My flip answer is simple: because there is no such thing.
Specifically, a checkride for a license (properly “certificate” in FAA-land, but I’ll be informal on that point here) indicates a level of privileges (private pilot, instrument, commercial, ATP, etc.), which specifies what you can do as a holder of that license. That license comes with restrictions specifying in which categories/classes (and types, for aircraft that require a type rating) those privileges may be exercised.
So a "Multi-engine Commercial Checkride" is really just shorthand for "A commercial checkride which applies to (possibly among others) multi-engine aircraft."
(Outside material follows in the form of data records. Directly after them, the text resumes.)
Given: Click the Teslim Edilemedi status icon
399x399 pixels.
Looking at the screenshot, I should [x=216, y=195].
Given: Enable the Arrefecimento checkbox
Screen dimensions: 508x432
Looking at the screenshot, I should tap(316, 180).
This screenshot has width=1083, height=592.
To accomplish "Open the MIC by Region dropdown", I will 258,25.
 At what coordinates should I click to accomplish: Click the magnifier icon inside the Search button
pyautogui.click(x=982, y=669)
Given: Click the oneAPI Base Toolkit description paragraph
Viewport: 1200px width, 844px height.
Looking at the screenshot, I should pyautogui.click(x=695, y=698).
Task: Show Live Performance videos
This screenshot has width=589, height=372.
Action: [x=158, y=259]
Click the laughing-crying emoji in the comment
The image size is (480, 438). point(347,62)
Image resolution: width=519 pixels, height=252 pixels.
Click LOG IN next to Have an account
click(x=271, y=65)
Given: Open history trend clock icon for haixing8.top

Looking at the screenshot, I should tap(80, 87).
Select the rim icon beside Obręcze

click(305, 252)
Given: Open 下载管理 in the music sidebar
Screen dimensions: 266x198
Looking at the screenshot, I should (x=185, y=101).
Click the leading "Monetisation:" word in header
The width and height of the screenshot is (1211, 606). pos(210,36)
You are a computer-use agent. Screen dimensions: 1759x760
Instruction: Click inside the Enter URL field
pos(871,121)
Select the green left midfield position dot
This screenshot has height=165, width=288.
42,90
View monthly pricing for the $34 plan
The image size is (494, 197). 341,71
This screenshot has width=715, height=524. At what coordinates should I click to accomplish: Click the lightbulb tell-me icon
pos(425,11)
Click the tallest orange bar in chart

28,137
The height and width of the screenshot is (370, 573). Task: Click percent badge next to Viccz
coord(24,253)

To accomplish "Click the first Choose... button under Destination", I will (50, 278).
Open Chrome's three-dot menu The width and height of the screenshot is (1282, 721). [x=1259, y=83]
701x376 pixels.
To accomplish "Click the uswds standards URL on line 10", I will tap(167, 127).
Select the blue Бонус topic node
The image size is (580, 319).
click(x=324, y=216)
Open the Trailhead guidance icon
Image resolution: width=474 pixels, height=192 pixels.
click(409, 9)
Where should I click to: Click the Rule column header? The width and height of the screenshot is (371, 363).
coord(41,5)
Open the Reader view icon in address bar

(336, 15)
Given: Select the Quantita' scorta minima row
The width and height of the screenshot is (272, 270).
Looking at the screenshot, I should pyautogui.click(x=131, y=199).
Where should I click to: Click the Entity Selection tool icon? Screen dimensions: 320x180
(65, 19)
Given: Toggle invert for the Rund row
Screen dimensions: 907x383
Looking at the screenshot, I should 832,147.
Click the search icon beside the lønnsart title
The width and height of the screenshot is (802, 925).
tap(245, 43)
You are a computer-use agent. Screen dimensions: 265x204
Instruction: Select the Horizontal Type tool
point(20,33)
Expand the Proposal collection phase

This is a somewhat academic distinction, of course, but there are two strong pragmatic reasons not to offer this as well:
- The number of such possible checkrides would be huge. Specifically, it would the [the number of possible ratings] x [the number of possible category/class/(type) to which it could apply]. At the moment, that's over 200 possible checkrides, and that's not even counting type-specific checkrides.
- It's pointless to log it anyhow, because all of the information is already present in the aircraft used for the flight. If you did your commercial checkride in a multi-engine aircraft, it's pretty clear that it was a "commercial multi-engine checkride." If you do your instrument checkride in a helicopter, it's obviously your instrument-rotorcraft checkride.